自衛隊もついに導入「攻撃用ドローン」に“批難の声”も ウクライナ戦で一躍注目の兵器 一体どんなものなのか?
- 乗りものニュース |
防衛省が陸上自衛隊の「小型攻撃用UAV」取得費として32億円を計上。ウクライナ戦で脚光を浴びた兵器を自衛隊も導入します。ただ、その内容を巡って政界で物議も醸しているようです。
「徘徊型兵器」と呼ばれる装備を調達へ
防衛省は令和7(2025)年度予算案に、陸上自衛隊が使用する「小型攻撃用UAV」の取得費として、32億円を計上しました。
アメリカで開発された徘徊兵器である「スイッチブレード」。(画像:アメリカ陸軍)。
同装備に関して防衛省は「空中を遊弋(ゆうよく)して車両などを迅速に撃破可能なもの」と定義していますが、この種の兵器は先進国を中心に急速に普及しており、諸外国では一般的に「徘徊型兵器」と呼ばれています。
徘徊型兵器とは一定時間、特定エリアの上空を徘徊するように飛行することで、車両などの攻撃目標を捜索し、目標を発見すると操縦者からの指令で体当たりして撃破する一種の無人航空機(UAV)です。
たとえば、ミサイルは発射前に目標を発見しておく必要がありますが、徘徊型兵器にはその必要がなく、通常の捜索のように、敵の攻撃を受けやすい場所まで人間が進出する必要もありません。
徘徊型兵器の多くはヘリコプターのようなローターで飛行するので、ロケットモーターを使用して高速で飛翔するミサイルに比べれば迎撃は容易ですが、撃墜されても無人のため、乗員が死亡したり負傷したりする心配も無用です。
機種によって搭載しているセンサーは異なるのですが、目標の発見用に高性能の動画撮影用カメラが搭載されている機種が多く、攻撃目標への突入までは偵察用途にも使用できます。
なお、多くの徘徊型兵器は使い捨てですが、攻撃目標を発見できなかった場合に帰投して再使用できるモデルも登場しています。制御システムも機種によって異なるものの、その操縦や指示は多くのモデルで偵察用ドローンと大差なく、操作に複雑な訓練を必要としません。

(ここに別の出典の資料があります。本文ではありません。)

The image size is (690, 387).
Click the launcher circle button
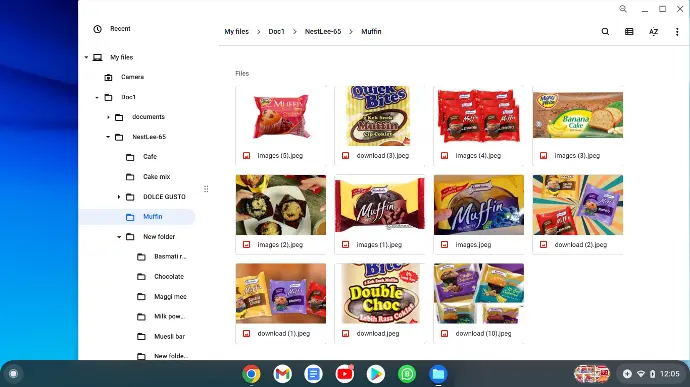[x=13, y=374]

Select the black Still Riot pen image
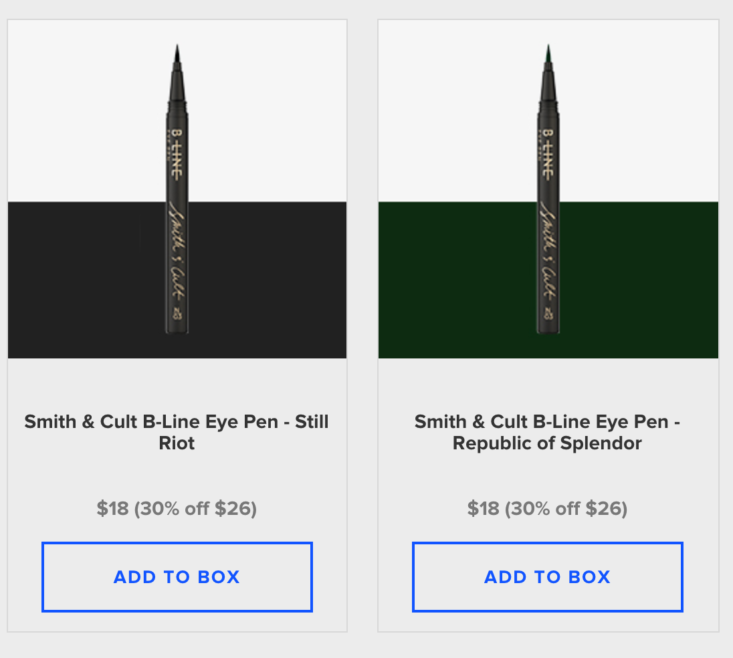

このような徘徊型兵器は10年以上前から存在していました。しかし大きな注目が集まるようになったのは2022年2月以降、ロシアの侵攻を受けたウクライナが使用し、短期間で大きな戦果を挙げてからです。そこから急速に普及しており、おそらく防衛省・陸上自衛隊もウクライナの戦訓を参考として導入に踏み切ったものと思われます。
「イスラエル製じゃないか」と非難も
機種選定は令和7年度予算が国会で承認された後、おそらく2025年の初夏以降になるものと思われますが、防衛省は令和7年度予算案の概要をまとめた「防衛力抜本的強化の進捗と予算」の中で、2023年度中に合計10機種の各種UAVの運用実証試験を実施したことを明らかにしています。
防衛省が小型攻撃用UAVの参考品として購入した「ロテムL」(竹内 修撮影)
その試験の具体的な内容については、防衛省は明かしていません。したがって2023年度に試験した10機種のうち、何機が「小型攻撃用UAV」なのかも判然としません。
ただ、日本共産党の山添 拓参議院議員が、2024年3月12日の参議院防衛外交委員会で行った防衛省に対する質問で、その一部が判明しています。
防衛省が2024年1月下旬に参考品として購入契約を行ったUAVの中に、イスラエルのIAI(Israel Aerospace Industries)製の「ロテムL」と「ポイントブランク」、同国エルビット・システムズ製の「スカイストライカー」、やはり同国U Vision製の「HERO120」という、4機種の徘徊型兵器が含まれているといいます。
筆者(竹内 修:軍事ジャーナリスト)は「ポイントブランク」を除く3機種は、メーカーに直接話を聞いています。その限りにおいて、いずれも陸上自衛隊が求めている能力は充たしていると推測できます。
おそらく小型攻撃用UAVの機種選定は上記した機種に加えて、筒状のランチャーから発射する徘徊兵器「スイッチブレード」などを中心にして行われるものと思われます。スイッチブレードはアメリカがウクライナに供与した兵器で、防衛省も参考品として購入した可能性が高いと思われます。
ただ、防衛省が試験を行ったUAVにイスラエル製の機種が複数含まれていることについて、前述した山添議員は「イスラエルの軍需産業を支えるなど絶対にやってはならない」と防衛外交委員会で批判しています。
イスラエルは周辺での武力行使が多い国で、同国から防衛装備品を購入することに関して、心理的な抵抗があるのは山添議員だけではなく、ほかに沢山いると思いますし、あって当然なのではないかと思います。
攻撃型UAVは無慈悲で無差別な兵器なのか?
近年では、攻撃目標への突入も機械任せにする徘徊型兵器が出現していますが、筆者が取材したIAIやエルビット・システムズ、U Visionの担当者はみな、「攻撃目標への突入の指示、つまり人間の命を奪うかもしれない指示を機械任せにするのは自分の宗教観や哲学に合わないし、それだけは人間がすべきことだ」と述べていました。
防衛装備品は国産であれアメリカ製であれイスラエル製であれ、使い方次第で、人の命を奪う道具にもなれば、人の生命財産を護る道具にもなるものです。
使い手が使い方を誤らなければ、日本と日本人の生命と財産を守るために有効な防衛装備品を導入することが最適であり、イスラエル製だからという理由で導入を忌避するのは、色眼鏡でモノを見ているだけだと筆者は思います。
必要とされるのは、使い手がどのような状況下で、そのどう装備品を使用するのか――その明確な運用方針の確立と、それを国民に対して丁寧に説明することなのではないでしょうか。